# FrozenLake-v0
- The agent controls the movement of a character in a grid world. Some tiles of the grid are walkable, and others lead to the agent falling into the water. Additionally, the movement direction of the agent is uncertain and only partially depends on the chosen direction. The agent is rewarded for finding a walkable path to a goal tile.

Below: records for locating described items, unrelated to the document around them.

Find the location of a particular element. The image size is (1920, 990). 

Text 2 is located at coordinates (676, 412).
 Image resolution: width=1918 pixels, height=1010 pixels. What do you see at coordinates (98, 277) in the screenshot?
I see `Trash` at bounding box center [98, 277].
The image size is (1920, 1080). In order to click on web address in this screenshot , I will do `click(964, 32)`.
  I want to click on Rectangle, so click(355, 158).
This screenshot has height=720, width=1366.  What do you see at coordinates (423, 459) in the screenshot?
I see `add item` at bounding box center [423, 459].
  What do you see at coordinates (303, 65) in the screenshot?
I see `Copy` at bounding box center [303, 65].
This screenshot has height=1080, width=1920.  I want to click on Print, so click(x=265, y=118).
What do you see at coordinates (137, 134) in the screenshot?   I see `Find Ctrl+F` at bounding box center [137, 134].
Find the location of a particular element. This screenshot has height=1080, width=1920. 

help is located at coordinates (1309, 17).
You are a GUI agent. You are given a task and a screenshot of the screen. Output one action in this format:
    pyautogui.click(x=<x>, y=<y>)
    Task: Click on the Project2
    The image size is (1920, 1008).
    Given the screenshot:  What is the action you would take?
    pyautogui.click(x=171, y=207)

- Winter is here. You and your friends were tossing around a frisbee at the park when you made a wild throw that left the frisbee out in the middle of the lake. The water is mostly frozen, but there are a few holes where the ice has melted. If you step into one of those holes, you'll fall into the freezing water. At this time, there's an international frisbee shortage, so it's absolutely imperative that you navigate across the lake and retrieve the disc. However, the ice is slippery, so you won't always move in the direction you intend.

```
SFFF       (S: starting point, safe)
FHFH       (F: frozen surface, safe)
FFFH       (H: hole, fall to your doom)
HFFG       (G: goal, where the frisbee is located)
```
```
LEFT = 0
DOWN = 1
RIGHT = 2
UP = 3
```

In [1]:
import gym
import numpy as np
import random

In [2]:
def get_environment():
    env = gym.make('FrozenLake-v0')
    state_space_n = env.observation_space.n
    action_space_n = env.action_space.n
    print(state_space_n)
    print(action_space_n)
    return env, state_space_n, action_space_n

# 1. 策略迭代[基于贪婪策略]
个体在处于任一状态时,将比较所有可能后续状态的价值，从中选择最大价值的状态，再选择能到该状态的行为。

In [3]:
env, state_space_n, action_space_n = get_environment()

16
4


In [4]:
env.P[0][0]

[(0.3333333333333333, 0, 0.0, False),
 (0.3333333333333333, 0, 0.0, False),
 (0.3333333333333333, 4, 0.0, False)]

In [5]:
env.render()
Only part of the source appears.